Segment Start: TEXT

The cancer, called devil facial tumor disease, stems from cells that normally insulate nerve fibres, a new study shows.
Save the Tasmanian Devil Program
Genetic analysis of tumors taken from infected devils in different parts of Tasmania reveals that these insulating cells, known as Schwann cells, became cancerous in a single Tasmanian devil and have since passed to other devils, an international group of researchers reports in the Jan. 1 Science.
Previously, scientists had suspected that a virus might be the source of the infection, but the new study confirms that cancer cells themselves are transmitted from devil to devil.
Knowing the origin of the contagious tumors could help conservationists diagnose the disease more accurately and may eventually lead to a vaccine that would target tumor proteins, says Katherine Belov, a geneticist at the University of Sydney who was not involved with the project.
A vaccine against the facial tumor disease, “while now pie in the sky, in 10 years might not be,” says Gregory Hannon, a Howard Hughes Medical Institute investigator at Cold Spring Harbor Laboratory on Long Island, N.Y. “Ten years might be enough time” to save the devils from extinction, he says.
About 70 percent of the Tasmanian devil population has disappeared as a result of the disease, and if the current rate of decline continues, devils could become extinct in the wild in 30 to 50 years, says Elizabeth Murchison, now a postdoctoral researcher at the Wellcome Trust Sanger Institute in Hinxton, England. Murchison, a native of Tasmania who grew up seeing devils in the wild, led the project while working in Hannon’s lab at Cold Spring Harbor. “I didn’t want to sit back and let the devils disappear,” she says.

Segment End: TEXT
Segment Start: DATA SECTION

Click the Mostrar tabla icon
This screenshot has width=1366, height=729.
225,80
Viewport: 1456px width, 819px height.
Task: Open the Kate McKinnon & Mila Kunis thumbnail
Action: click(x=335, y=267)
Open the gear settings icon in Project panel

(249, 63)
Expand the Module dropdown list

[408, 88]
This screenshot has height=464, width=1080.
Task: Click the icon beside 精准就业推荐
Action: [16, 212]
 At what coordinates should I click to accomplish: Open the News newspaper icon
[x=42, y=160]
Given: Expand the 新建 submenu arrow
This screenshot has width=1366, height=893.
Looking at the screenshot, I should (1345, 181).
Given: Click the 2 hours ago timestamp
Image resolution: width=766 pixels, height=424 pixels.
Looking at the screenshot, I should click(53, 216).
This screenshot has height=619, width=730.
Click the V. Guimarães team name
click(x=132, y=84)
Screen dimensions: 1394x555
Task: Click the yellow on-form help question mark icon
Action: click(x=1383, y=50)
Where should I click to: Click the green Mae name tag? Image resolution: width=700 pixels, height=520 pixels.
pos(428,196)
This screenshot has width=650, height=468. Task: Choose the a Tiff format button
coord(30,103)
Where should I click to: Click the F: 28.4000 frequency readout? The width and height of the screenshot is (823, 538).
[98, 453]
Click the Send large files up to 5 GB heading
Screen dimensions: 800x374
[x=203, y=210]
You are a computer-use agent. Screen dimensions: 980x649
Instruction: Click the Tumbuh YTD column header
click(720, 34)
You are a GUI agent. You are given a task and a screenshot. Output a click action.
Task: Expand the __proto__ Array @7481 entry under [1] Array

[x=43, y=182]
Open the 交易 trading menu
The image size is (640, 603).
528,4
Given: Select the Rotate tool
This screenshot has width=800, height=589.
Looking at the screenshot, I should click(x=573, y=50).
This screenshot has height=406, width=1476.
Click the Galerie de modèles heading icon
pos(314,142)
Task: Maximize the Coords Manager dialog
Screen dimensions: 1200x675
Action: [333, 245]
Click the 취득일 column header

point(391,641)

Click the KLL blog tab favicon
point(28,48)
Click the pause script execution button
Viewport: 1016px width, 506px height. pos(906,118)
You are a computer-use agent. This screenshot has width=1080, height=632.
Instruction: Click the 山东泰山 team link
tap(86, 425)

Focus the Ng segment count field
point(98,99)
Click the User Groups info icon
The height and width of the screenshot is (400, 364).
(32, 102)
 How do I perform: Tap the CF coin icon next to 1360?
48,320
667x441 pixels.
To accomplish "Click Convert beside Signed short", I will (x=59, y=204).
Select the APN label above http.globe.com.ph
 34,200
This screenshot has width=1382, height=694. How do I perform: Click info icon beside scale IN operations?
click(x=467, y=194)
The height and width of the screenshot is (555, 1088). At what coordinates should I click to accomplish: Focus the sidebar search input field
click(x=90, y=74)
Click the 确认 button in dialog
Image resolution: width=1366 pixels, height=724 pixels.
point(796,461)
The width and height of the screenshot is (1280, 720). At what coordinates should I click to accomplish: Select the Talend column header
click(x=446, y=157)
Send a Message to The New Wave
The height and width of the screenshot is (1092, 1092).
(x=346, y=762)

Segment End: DATA SECTION

- BRIEF
Return, copied exactly, the part of the article about Tasmanian devil facial tumor disease that opens with the words containing "A vaccine against" and closes with "extinction, he says.". Rely solely on the article about Tasmanian devil facial tumor disease and not on the listing.

- OUTPUT BELOW
A vaccine against the facial tumor disease, “while now pie in the sky, in 10 years might not be,” says Gregory Hannon, a Howard Hughes Medical Institute investigator at Cold Spring Harbor Laboratory on Long Island, N.Y. “Ten years might be enough time” to save the devils from extinction, he says.